### TEXT BLOCK
>> START

PHP Internals Book

Strings management: zend_string

«  Strings management   ::   Contents   ::   smart_str API  »

Strings management: zend_string

Any program needs to manage strings. Here, we’ll detail a custom solution that fits PHP needs : zend_string. Every time PHP needs to work with a string, a zend_string structure will be used. This structure is just a simple thin wrapper over the char * string type of the C language.

It adds memory management facilities, so that a same string can be shared in several places without the need to duplicate it. Also, some strings are “interned”, that is they are “persistent” allocated and specialy managed by the memory manager so that they don’t get destroyed across several requests. Those later get a permanent allocation from Zend Memory Manager.

Structure and access macros

Here is the simple zend_string structure explosed:

struct _zend_string {
        zend_refcounted_h gc;
        zend_ulong        h;
        size_t            len;
        char              val[1];
};

Like you can see, the structure embeds a zend_refcounted_h header. This is done for memory management and reference As the string is very likely to be used as the key of a HashTable probe, it embeds its hash in the h field. This is an unsigned long zend_ulong. This number is only used when the zend_string needs to be hashed, aka especially when used together with HashTables: zend_array; this is very likely though.

As you know, the string knows its length as the len field, to support “binary strings”. Binary strings are strings that embed one or several NUL characters (\0). When passed to libc functions, those strings will get truncated or their length won’t be computed the right way. So in zend_string, the length of the string is always known. Please, note that the length computes the number of ASCII chars (bytes) not counting the terminating NUL, but counting the eventual middle NULs. For example, the string “foo” is stored as “foo\0” in a zend_string and its length is then 3. Also, the string “foo\0bar” will be stored as “foo\0bar\0” and the length will be 7.

Finally, the characters are stored into the char[1] field. This is not a char *, but a char[1]. Why that? This is a memory optimization known as “C struct hack” (you may use a search engine with these terms). Basically, that allows the engine to allocate space for the zend_string structure and the characters to be stored, as one solo C pointer. This optimizes memory accesses as memory will be a contiguous allocated block, and not two blocks sparsed in memory (one for zend_string *, and one for the char * to store into it).

>> END

### GIVEN TASK A
In the zend_string text, translate this sentence into Spanish: "Every time PHP needs to work with a string, a zend_string structure will be used."

### RECORDS
>> START

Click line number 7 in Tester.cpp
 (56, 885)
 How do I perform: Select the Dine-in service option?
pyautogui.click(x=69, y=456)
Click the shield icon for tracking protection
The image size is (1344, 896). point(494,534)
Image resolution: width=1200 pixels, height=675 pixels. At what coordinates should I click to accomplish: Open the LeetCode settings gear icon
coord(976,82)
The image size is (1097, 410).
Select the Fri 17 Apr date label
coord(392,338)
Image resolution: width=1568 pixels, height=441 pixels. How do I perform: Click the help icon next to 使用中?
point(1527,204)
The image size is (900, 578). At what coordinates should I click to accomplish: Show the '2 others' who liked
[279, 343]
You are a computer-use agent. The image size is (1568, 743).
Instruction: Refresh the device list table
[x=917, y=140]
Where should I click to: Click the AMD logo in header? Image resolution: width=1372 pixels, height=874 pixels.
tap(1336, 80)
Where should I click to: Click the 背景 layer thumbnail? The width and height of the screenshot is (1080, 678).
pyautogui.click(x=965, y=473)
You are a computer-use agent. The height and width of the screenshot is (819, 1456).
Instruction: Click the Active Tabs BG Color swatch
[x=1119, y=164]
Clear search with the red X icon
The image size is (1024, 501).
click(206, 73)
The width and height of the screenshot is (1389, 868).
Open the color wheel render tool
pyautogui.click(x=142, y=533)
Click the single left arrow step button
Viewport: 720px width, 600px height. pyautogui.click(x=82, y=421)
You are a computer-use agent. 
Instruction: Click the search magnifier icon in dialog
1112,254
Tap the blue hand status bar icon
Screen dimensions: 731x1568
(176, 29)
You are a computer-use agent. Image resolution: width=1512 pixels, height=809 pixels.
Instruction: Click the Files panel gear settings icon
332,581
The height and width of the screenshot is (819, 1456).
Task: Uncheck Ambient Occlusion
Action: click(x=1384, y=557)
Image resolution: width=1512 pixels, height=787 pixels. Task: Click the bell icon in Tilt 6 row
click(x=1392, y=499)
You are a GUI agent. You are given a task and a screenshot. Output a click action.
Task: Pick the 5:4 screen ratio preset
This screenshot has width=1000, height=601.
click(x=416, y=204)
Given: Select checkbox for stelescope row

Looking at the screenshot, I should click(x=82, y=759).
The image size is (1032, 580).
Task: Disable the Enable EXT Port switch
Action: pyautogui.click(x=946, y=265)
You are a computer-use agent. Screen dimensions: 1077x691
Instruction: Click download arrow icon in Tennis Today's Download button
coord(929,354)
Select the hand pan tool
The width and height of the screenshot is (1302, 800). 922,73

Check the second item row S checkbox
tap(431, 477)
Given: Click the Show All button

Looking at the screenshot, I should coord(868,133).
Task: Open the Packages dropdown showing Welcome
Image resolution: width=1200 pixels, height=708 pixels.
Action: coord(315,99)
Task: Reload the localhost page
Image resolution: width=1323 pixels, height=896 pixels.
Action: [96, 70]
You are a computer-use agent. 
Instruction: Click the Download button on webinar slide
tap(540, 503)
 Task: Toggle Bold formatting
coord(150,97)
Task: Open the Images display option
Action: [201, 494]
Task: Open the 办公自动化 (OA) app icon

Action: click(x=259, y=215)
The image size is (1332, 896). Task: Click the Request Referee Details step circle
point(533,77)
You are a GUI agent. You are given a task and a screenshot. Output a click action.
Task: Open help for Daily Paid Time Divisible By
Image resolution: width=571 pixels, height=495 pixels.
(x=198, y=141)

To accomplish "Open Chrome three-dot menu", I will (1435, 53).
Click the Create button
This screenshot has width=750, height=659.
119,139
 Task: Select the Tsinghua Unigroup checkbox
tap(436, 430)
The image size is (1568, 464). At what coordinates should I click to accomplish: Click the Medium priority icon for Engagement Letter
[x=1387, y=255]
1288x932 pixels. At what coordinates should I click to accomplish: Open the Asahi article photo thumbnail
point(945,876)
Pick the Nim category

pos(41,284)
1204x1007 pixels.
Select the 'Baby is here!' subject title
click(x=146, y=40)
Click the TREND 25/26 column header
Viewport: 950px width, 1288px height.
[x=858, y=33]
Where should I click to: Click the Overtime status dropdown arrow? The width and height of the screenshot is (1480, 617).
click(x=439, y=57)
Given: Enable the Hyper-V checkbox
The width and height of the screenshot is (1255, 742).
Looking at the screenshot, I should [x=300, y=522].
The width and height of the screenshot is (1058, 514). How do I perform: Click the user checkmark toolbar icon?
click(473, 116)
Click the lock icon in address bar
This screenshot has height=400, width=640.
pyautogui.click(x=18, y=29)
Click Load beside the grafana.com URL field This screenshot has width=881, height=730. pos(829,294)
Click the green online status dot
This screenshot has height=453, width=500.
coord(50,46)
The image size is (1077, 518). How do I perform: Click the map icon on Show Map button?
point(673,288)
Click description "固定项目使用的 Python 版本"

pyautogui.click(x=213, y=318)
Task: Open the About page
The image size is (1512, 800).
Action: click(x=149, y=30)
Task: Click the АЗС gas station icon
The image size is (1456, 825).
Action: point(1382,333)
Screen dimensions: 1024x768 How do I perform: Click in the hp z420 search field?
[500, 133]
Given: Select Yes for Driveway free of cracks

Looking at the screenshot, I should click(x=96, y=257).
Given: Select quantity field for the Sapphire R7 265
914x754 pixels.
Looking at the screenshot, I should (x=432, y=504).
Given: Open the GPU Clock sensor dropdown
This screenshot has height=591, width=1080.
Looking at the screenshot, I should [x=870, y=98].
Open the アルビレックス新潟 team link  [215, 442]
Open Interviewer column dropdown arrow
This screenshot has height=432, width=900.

>> END

### GIVEN TASK B
From the records, output unchanged the part that opens with the line containing "Task: Select the Tsinghua Unigroup checkbox" and closes with the line containing "Looking at the screenshot, I should click(x=96, y=257).". Include both of those lines and nothing else.

### WORKED ANSWER A
Cada vez que PHP necesita trabajar con una cadena, se usará una estructura zend_string.

### WORKED ANSWER B
 Task: Select the Tsinghua Unigroup checkbox
tap(436, 430)
The image size is (1568, 464). At what coordinates should I click to accomplish: Click the Medium priority icon for Engagement Letter
[x=1387, y=255]
1288x932 pixels. At what coordinates should I click to accomplish: Open the Asahi article photo thumbnail
point(945,876)
Pick the Nim category

pos(41,284)
1204x1007 pixels.
Select the 'Baby is here!' subject title
click(x=146, y=40)
Click the TREND 25/26 column header
Viewport: 950px width, 1288px height.
[x=858, y=33]
Where should I click to: Click the Overtime status dropdown arrow? The width and height of the screenshot is (1480, 617).
click(x=439, y=57)
Given: Enable the Hyper-V checkbox
The width and height of the screenshot is (1255, 742).
Looking at the screenshot, I should [x=300, y=522].
The width and height of the screenshot is (1058, 514). How do I perform: Click the user checkmark toolbar icon?
click(473, 116)
Click the lock icon in address bar
This screenshot has height=400, width=640.
pyautogui.click(x=18, y=29)
Click Load beside the grafana.com URL field This screenshot has width=881, height=730. pos(829,294)
Click the green online status dot
This screenshot has height=453, width=500.
coord(50,46)
The image size is (1077, 518). How do I perform: Click the map icon on Show Map button?
point(673,288)
Click description "固定项目使用的 Python 版本"

pyautogui.click(x=213, y=318)
Task: Open the About page
The image size is (1512, 800).
Action: click(x=149, y=30)
Task: Click the АЗС gas station icon
The image size is (1456, 825).
Action: point(1382,333)
Screen dimensions: 1024x768 How do I perform: Click in the hp z420 search field?
[500, 133]
Given: Select Yes for Driveway free of cracks

Looking at the screenshot, I should click(x=96, y=257).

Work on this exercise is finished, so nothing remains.